WHAT TO PRODUCE. Leaving the images aside, transcribe all the data below exactly.
(PROVIDED ENTRIES begins)
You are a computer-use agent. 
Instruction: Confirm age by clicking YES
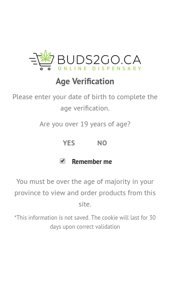coord(69,143)
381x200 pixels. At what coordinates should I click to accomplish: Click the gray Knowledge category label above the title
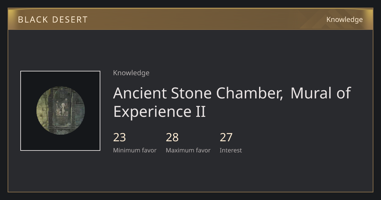pyautogui.click(x=131, y=73)
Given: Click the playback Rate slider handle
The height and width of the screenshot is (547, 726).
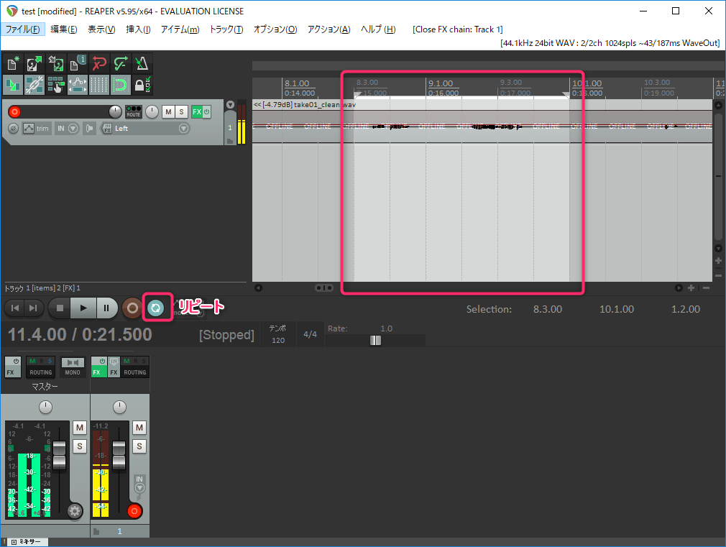Looking at the screenshot, I should 375,341.
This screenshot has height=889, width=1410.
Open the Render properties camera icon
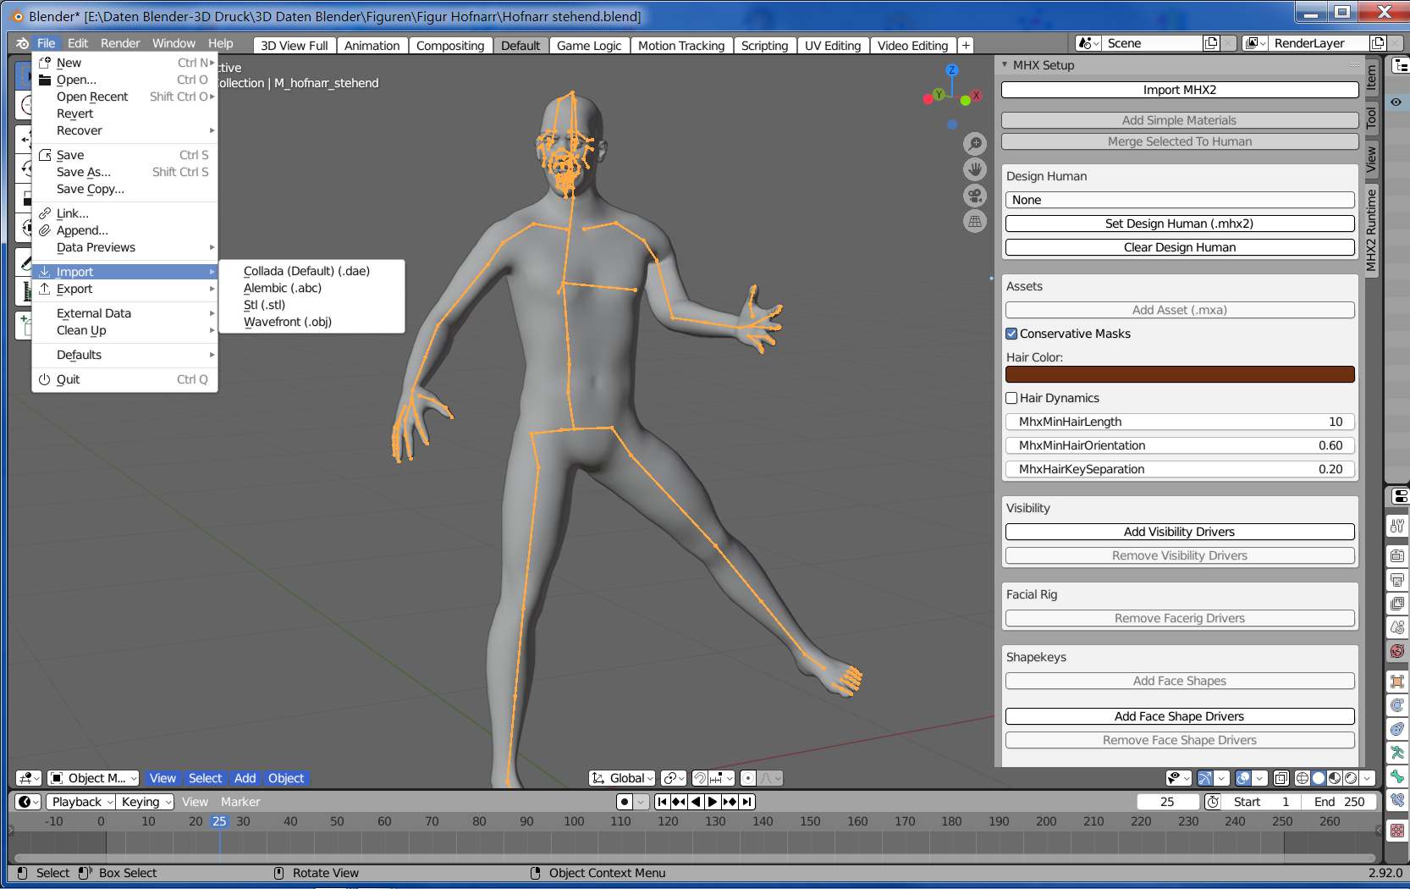[1397, 556]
(PROVIDED ENTRIES ends)
SOLUTION.
You are a computer-use agent. 
Instruction: Confirm age by clicking YES
coord(69,143)
381x200 pixels. At what coordinates should I click to accomplish: Click the gray Knowledge category label above the title
pyautogui.click(x=131, y=73)
Given: Click the playback Rate slider handle
The height and width of the screenshot is (547, 726).
Looking at the screenshot, I should 375,341.
This screenshot has height=889, width=1410.
Open the Render properties camera icon
[1397, 556]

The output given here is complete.